§ Task: Give again exactly the lines that stretch from the one with "Toggle the Indifferent legend entry" to the end of the data below, including both of those lines and nothing else.

[Supplied material — start]

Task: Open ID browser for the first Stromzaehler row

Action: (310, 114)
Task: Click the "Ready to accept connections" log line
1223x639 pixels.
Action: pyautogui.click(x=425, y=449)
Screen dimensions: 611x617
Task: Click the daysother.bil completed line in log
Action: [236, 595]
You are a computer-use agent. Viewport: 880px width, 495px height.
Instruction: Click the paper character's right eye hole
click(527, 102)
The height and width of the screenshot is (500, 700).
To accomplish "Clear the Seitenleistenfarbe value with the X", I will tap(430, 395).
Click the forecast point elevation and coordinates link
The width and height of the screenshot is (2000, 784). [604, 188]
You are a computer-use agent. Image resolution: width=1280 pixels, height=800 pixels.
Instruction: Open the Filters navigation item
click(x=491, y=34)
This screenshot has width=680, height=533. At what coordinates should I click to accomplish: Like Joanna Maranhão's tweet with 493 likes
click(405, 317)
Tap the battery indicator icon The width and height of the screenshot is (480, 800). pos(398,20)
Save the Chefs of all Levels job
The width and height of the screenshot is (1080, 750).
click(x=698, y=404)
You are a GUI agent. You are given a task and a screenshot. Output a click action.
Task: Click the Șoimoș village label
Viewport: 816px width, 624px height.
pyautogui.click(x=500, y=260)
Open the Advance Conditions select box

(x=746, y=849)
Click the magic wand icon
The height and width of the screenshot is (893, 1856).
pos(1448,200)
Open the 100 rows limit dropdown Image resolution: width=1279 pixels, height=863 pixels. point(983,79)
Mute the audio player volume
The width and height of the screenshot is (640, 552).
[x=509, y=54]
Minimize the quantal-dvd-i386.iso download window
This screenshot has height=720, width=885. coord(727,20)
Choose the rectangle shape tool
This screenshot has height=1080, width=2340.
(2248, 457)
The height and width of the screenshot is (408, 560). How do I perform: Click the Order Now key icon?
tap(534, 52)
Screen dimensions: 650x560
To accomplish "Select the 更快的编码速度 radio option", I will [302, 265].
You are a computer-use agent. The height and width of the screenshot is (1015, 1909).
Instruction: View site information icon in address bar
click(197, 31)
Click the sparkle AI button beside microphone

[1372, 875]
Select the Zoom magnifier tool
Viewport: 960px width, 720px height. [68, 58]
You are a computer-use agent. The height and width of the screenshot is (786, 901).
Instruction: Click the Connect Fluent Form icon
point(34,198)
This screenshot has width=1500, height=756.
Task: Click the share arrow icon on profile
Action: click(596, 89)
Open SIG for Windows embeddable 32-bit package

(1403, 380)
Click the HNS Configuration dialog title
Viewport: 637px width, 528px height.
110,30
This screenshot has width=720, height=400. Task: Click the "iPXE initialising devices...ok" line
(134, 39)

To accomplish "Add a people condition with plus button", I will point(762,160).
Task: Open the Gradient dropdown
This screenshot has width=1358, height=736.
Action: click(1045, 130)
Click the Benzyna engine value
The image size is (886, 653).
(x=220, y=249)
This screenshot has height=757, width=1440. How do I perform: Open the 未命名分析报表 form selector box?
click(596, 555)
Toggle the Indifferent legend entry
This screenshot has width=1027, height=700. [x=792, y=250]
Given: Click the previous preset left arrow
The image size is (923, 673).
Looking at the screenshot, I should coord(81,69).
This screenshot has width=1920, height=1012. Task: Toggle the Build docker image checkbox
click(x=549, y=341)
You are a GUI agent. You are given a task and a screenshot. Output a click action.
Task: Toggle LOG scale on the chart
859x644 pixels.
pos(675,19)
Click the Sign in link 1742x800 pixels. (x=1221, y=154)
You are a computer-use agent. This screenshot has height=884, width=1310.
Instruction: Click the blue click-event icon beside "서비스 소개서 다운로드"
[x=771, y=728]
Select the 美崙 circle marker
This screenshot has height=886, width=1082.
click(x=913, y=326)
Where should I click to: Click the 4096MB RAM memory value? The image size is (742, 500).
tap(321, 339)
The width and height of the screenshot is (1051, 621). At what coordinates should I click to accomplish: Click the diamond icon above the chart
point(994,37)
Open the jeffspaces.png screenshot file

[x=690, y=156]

[Supplied material — finish]

§ Answer box:
Toggle the Indifferent legend entry
This screenshot has width=1027, height=700. [x=792, y=250]
Given: Click the previous preset left arrow
The image size is (923, 673).
Looking at the screenshot, I should coord(81,69).
This screenshot has width=1920, height=1012. Task: Toggle the Build docker image checkbox
click(x=549, y=341)
You are a GUI agent. You are given a task and a screenshot. Output a click action.
Task: Toggle LOG scale on the chart
859x644 pixels.
pos(675,19)
Click the Sign in link 1742x800 pixels. (x=1221, y=154)
You are a computer-use agent. This screenshot has height=884, width=1310.
Instruction: Click the blue click-event icon beside "서비스 소개서 다운로드"
[x=771, y=728]
Select the 美崙 circle marker
This screenshot has height=886, width=1082.
click(x=913, y=326)
Where should I click to: Click the 4096MB RAM memory value? The image size is (742, 500).
tap(321, 339)
The width and height of the screenshot is (1051, 621). At what coordinates should I click to accomplish: Click the diamond icon above the chart
point(994,37)
Open the jeffspaces.png screenshot file

[x=690, y=156]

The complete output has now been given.